The Plan


The London Gazette’s announcement of Britain’s shift to New Style dates in 1752.

The organisers of the annual BSECS conference have just confirmed that my paper on editors and actors has been accepted. As well as reporting this good news, I thought I’d take a post to sketch, however roughly, my plan for the second year of my thesis. Without further ado, then, this is what I’ll be doing over the next eight months or so.

Now to mid-November

Extend my short paper on Diderot from Yale into something more substantial about Diderot’s relation with the English stage, to be presented to the Early Modern French Seminar here in Cambridge on Friday 15th November. This shouldn’t be too hard, as I have already prepared a lot of this material and my line of argument is quite clear. To be brief, I want to show that Diderot’s striking parallel between the author’s work and that of the actor owes much to John Hill. The inadequacies of Sticotti’s translation of Hill’s The Actor inspired Diderot to write the Paradoxe, and I would like to show that Hill’s own text initiates an anxiety about authorship and actors that Diderot pushes to its extreme.

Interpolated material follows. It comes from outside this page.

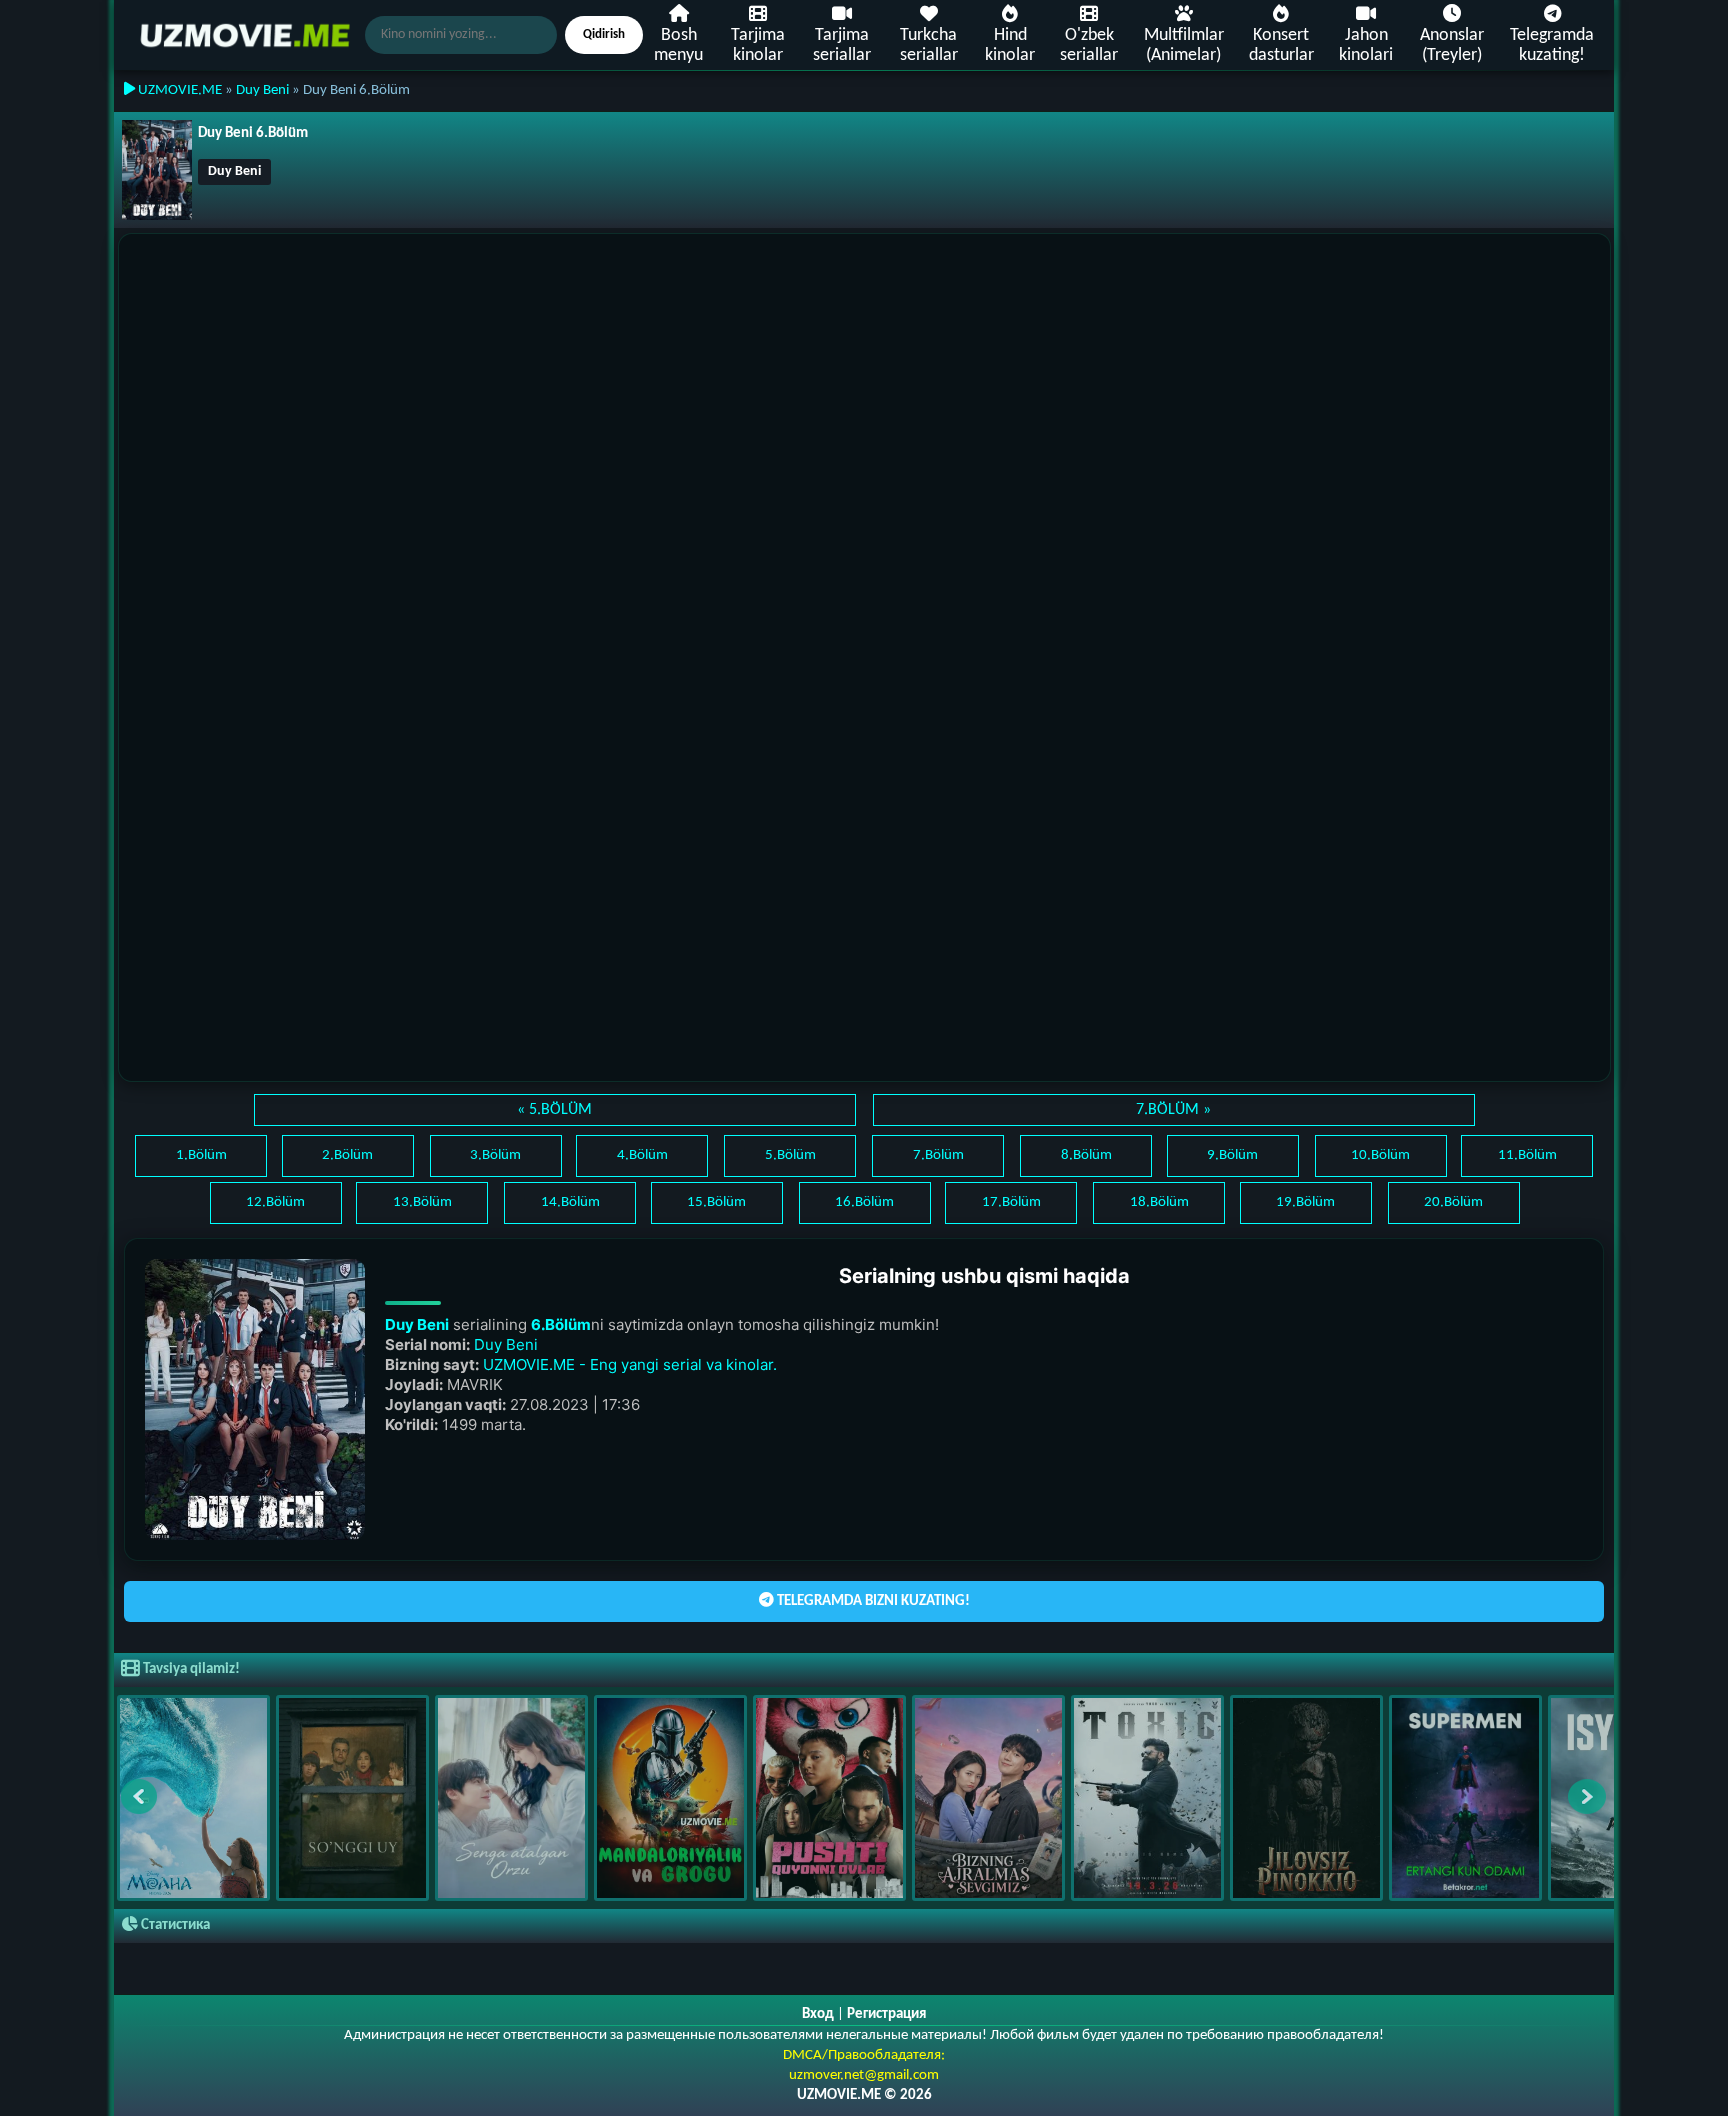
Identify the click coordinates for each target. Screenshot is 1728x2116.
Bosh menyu (678, 45)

If all goes well, and my ideas are not shot down in the cut-and-thrust of a research seminar, this longish paper (thirty minutes or so) will form the basis of my chapter on the literary critical value of arts of acting.

Mid-November to January

In this period, I will return to my work on the editors of Shakespeare and their various attitudes to the stage. At first, this will be survey work: I need to go through the notes to Theobald’s edition, as well as the annotations of all those eighteenth-century editors who came after him to see what (if anything) they say about the stage. Once this preliminary work has been completed, I will then use a slice of it as the basis for my BSECS paper, to be given in early January.

January to early March

This period will be devoted to the extension of the BSECS paper on editors and actors into the draft of a chapter. I want this to be my first draft of a thesis chapter as the ideas contained within it will have to set the stage for the rest of the thesis. Not only will I be advancing a narrative of the various tensions between stage and page with regard to Shakespeare in this period, but I will also be arguing simultaneously for the interest of a thesis that takes ‘acting’ in its largest possible sense. If that wasn’t hard enough, this is also the point where I’ll be laying down the various reference points (dates, biographies, events, etc.) necessary to the comprehension of the other chapters. Two months may not be long enough.

March to the end of April

By early April, which is to say the start of Cambridge’s Easter term, and if all has gone well up to this point, the approaching deadlines for JRF and post-doc applications will probably be forcing me to polish up previous work for submission rather than breaking new ground. In this situation, These two months will involve a draft of my second chapter on theories of acting. Having just finished a draft of chapter one, I should be able to write this second chapter with a fresh memory of what I have already said and what I still need to say to maintain and elaborate upon the big picture of the thesis.

Beyond April

Now things get vague. I still have three chapters to draft, all of them requiring some serious research first. As things stand, I know least for the chapter on how stage practice interacts with literary critical activity; I’m a little better prepared to write about illusion, since it is close to the theories of acting; and I’m about halfway there for my final chapter on actors as ambassadors, as I will be recycling some material about literary patriotism from early in my doctoral research.

In this situation, and depending on the various JRF applications and the advice of my supervisor, I’ll have to make a choice. When I do, I’ll write another blog post like this one. I’ll also come back and read this, and – almost certainly – smile at my optimism.